Pour retrouver toute la force d'interpellation de cette oeuvre géniale, le texte aurait donc gagné à être assorti d’un minimum de notes liminaires ou introductives. À moins que le public visé par cette publication soit strictement celui des spécialistes ou des lecteurs qui disposent déjà de l’édition critique de dom Jamet rééditée par les Ursulines de Québec en 1985. Mais sans doute les raisons de la publication sont autres, peut-être plus modestes et aussi plus pointues : les cinq courtes pages de la postface laissent entrevoir l’intention éditoriale et leur perspective de lecture, renforcée par une chronologie étonnamment réductrice de la vie mystique de Marie et une bibliographie clairement orientée. Il s’agit, pour Alessandra Ferraro, de souligner, à juste titre, une « première » : la première oeuvre littéraire écrite par une femme en terre de Nouvelle-France. Mais l’oeuvre inaugurale, au sens strict, ne serait-elle pas plutôt l’ensemble de la correspondance intime avec son fils commencée en 1640, dont La Relation de 1654 serait, d’une certaine manière, un moment exceptionnel ?

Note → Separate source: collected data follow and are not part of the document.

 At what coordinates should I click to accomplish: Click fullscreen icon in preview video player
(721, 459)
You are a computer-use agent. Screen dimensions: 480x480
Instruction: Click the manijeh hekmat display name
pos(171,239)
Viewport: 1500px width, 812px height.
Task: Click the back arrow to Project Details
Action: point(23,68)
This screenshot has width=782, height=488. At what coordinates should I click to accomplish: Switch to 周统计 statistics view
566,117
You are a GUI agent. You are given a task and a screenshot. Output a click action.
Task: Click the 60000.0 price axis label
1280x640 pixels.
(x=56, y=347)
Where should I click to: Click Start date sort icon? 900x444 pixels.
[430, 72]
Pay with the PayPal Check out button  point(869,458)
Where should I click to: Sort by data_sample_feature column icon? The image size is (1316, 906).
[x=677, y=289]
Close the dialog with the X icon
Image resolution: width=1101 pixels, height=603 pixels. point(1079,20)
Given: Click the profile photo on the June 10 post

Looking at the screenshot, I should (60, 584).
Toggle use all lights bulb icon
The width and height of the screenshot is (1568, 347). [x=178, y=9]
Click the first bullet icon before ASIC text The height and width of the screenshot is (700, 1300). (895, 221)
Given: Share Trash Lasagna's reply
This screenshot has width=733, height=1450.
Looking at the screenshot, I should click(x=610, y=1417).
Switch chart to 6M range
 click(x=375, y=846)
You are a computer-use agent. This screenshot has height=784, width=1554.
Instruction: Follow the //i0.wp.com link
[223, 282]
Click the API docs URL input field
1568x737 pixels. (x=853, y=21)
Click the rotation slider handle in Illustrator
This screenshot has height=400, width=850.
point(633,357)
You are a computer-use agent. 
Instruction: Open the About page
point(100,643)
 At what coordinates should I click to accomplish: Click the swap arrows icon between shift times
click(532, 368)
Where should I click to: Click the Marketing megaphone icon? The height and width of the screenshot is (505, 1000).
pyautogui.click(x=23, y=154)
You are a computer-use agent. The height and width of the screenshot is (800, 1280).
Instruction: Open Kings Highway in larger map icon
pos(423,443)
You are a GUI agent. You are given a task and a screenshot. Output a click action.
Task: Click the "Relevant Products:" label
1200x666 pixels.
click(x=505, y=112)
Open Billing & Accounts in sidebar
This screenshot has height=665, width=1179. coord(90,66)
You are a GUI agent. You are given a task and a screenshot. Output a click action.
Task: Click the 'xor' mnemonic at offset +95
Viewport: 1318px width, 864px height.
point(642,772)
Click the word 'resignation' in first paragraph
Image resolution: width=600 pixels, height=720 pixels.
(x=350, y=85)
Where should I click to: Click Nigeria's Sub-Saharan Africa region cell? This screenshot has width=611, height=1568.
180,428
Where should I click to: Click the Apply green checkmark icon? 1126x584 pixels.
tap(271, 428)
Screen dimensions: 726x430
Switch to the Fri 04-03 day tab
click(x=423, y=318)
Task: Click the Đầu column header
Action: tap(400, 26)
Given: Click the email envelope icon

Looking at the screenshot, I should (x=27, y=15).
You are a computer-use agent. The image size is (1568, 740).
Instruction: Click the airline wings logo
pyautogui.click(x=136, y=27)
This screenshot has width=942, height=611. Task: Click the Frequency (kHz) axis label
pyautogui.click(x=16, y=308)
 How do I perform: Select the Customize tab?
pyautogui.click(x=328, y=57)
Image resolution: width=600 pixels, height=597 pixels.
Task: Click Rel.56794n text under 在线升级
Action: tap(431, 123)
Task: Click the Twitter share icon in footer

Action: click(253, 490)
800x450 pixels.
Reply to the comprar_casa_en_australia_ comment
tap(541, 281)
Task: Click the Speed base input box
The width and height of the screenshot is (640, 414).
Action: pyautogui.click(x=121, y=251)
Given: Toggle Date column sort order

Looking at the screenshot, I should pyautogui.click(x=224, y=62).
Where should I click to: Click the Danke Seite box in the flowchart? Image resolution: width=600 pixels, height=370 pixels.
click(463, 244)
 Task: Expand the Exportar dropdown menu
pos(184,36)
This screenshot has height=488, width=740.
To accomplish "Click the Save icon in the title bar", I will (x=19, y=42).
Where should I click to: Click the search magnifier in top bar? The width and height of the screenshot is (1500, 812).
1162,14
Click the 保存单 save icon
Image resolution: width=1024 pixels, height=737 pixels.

Les quelques remarques et questions soulevées dans cette recension montrent bien tout l’intérêt de la mise au jour d’un texte qui renouvelle notre enthousiasme et le désir de mieux comprendre la destinée d’une oeuvre littéraire à même le mystère d’une existence unique : celle d’une « femme forte » selon le mot de Claude Dablon. Déjà, en 1724, F.-X. de Charlevoix, qui avait lu le manuscrit de Trois-Rivières, avait pu écrire de cette moderne du « grand siècle des âmes » : « On voit par ses écrits qu’elle était une des plus spirituelles femmes de son siècle. Tout y est solide, elle pense juste, elle approfondit tout, donne à ce qu’elle dit un ton ingénieux, et son style a cette simplicité noble où peu d’écrivains parviennent. »

Il était temps que soit rendu public ce complément unique à l’édition critique de l’oeuvre de Marie Guyart de l’Incarnation, entreprise depuis trois générations par les moines de Solesmes, héritiers de dom Claude Martin, son fils.